Our free opening-night event in the Hockett Family Recital Hall on Monday, March 31, West Side Story Counterpoint, celebrates the 50th anniversary of this landmark American musical. This special FLEFF commission twists West Side Story with counterpoint, focusing on the innovative music rather than the story line. West Side Story Counterpoint features the symphonic score from Leonard Bernstein’s breakthrough musical West Side Story performed by pianists Jairo Geronymo and Deborah Martin, soprano Deborah Lifton,  baritone Brad Hougham, and a specially commissioned multimedia projection produced by Ann Michel and Phil Wilde. A collaboration with the Human Studies Film Archives of the Smithsonian Institution, this live music and archival film event engages counterpoint as musical and visual layerings, examining migration and immigration through sound.
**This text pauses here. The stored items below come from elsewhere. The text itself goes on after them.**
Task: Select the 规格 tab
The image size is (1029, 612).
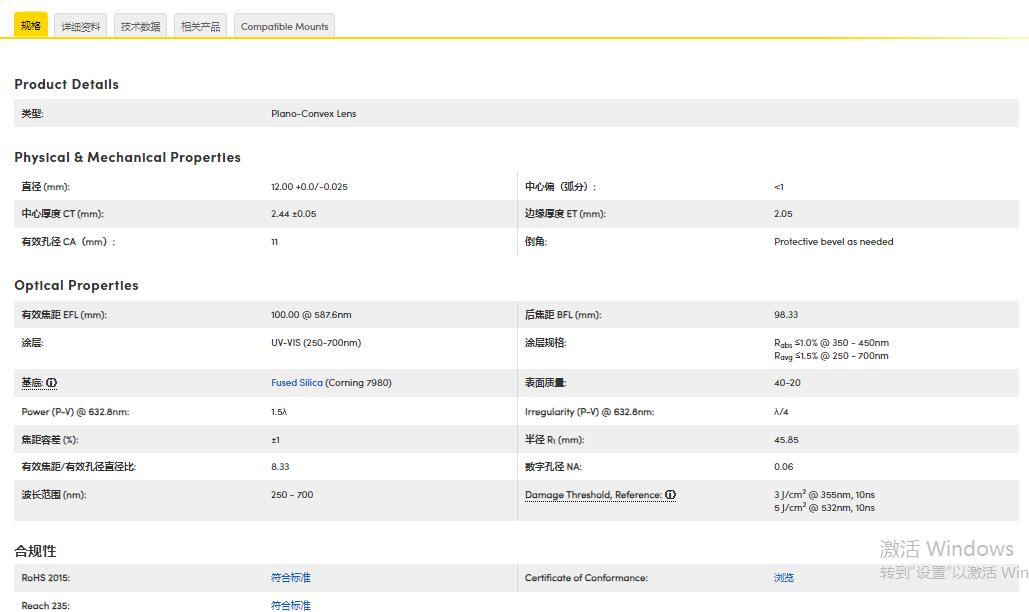Action: 31,26
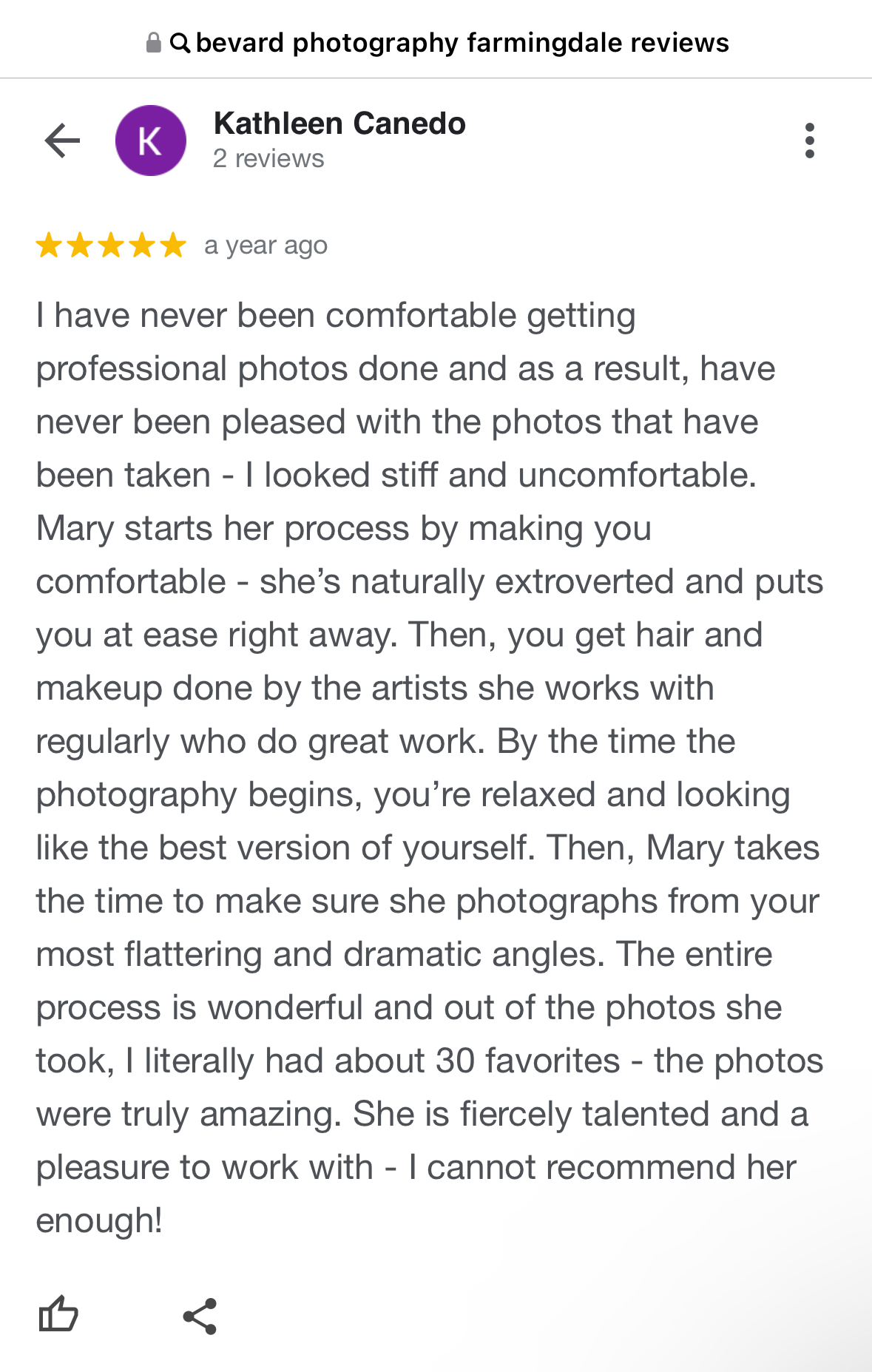Click the fourth rating star
Viewport: 872px width, 1372px height.
[142, 245]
On Friday, April 4, downtown at Cinemapolis Theater, It, a 1927 silent narrative film starring the inimitable Clara Bow, showcases camouflage as the intersection between representation and actuality. The live jazz score, performed by Fe Nunn and Friends with spoken word performance by actress Cynthia Henderson, poses the question of how to understand camouflage as mobile layers of identities, genders, sexualities, histories, and desires.

On Saturday, April 5, downtown at Cinemapolis, FLEFF celebrates the 80th anniversary of Steamboat Bill Jr., a 1928 silent film starring Buster Keaton. The film reengineers how we consider games as locales for touch. Keaton plays with and manipulates mise en scene while on a riverboat traveling down the Mississippi River. Keaton is an acrobatic agent traversing between physical spaces and imagined geographies, between land and water, between order and chaos. The Common Railers, an Ithaca-based band specializing in Americana music, situates live music as an interactive game with the film.

Sunday evening, April 6, the festival closes downtown at Cinemapolis with Grass, the 1925 silent film documentary about the nomadic Bakhtiari tribe in Iran, herding goats and sheep over a snowed-in mountain pass to find grazing lands and avoid starvation. An improvisational score by electric cellist Chris White, winds and percussionist Peter Dodge, and guitarist Robby Aceto crafts a zone from which to contemplate biodiversity, the food chain, and the gastronomic.

The 2008 Finger Lakes Environmental Film Festival seeks to explore the myriad zones for environmental sensualities. It proposes engagement with multiple forms of media, screens, arts, music, writing, ideas, featured guests as both environments and sensualities.

Our hope is that the FLEFF 2008 disturbances and debates can relocate us all into a new kind of interstitial zone. In this imaginary zone of camouflage, counterpoint, games, and gastronomica, the environmental, the sensual, and the collective just might present the possibility of joining together to build an energized and contentious public commons.